We were in an Italian place in Primrose Hill. Busty serving-girls and waiters in skin-tight keks, happy to flirt with the ageing female diners. Posters of Fellini films on the walls, pepper mills out of a fertility cult, fatty foods and skinny customers. Frank and Judy across from me, still with all their lustre, looking well. Next to me an empty table mat, as though my wife were the Prophet and we’d saved her a seat just in case.
‘So everything is going well. Very well. Except.’ One wife, absent, saving badgers.
Frank put down the menu, scratched his famous fringe. ‘She won’t talk to us about anything except badgers. We try and ask her what she’s doing and all we get is facts about badgers, snippets of badger lore. Anything else,
it’s a blank. We ask her about you two, she says nothing, she hangs up. Stuart, are you quite all right? You’re drinking rather fast.’
I hadn’t really noticed but yes, it seems I had been draining my glass a bit. There was a blubbery lip stain on its rim. ‘I’m fine,’ I said. ‘I’m fine because I know we can get through it. I know we’ll be all right. I’m not angry and I’m working on this. The signs are very encouraging.’

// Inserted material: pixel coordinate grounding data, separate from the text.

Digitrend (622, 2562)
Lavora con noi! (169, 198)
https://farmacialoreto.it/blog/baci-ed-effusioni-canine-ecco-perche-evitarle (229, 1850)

‘I did speak to her, Stuart,’ said Judy. ‘This morning. Her mind seemed very made up.’
I took a long sip then wiped my mouth with the back of my hand, leaving a cold kiss on my wrist.
‘She’s spoiling him, you see,’ said George. He pronounced the word ‘him’ as though it ought to be capitalised. ‘You should see how he’s changed.’ He was still part of the camp but George could tell the things that drove Him now were different. It used to be the animals and now it was all for her. Which was the wrong reason to do anything. You had to protect for the sake of it, not to impress anyone else.
And the violence! Not that there’d actually been any. Not that George would mind too much if there were. He thought that Owen Paterson, for example, probably wanted to die. Otherwise why invite attack? But it went against George’s system. Shooting someone, even Owen Paterson, was definitely coercive.
‘Are they really talking about shooting him?’ I said. I could hear his breath down the line and knew I was in for a pause and a half. Rustling and breathing and picking at his spots.
I didn’t like those breaths. They sometimes made me wonder.
‘That was an example,’ he said. ‘But the way they talk now. It’s always those bastards, those fuckers, they need to be taught a lesson. I mean, they probably can’t help being fuckers? It’s probably how they came out?’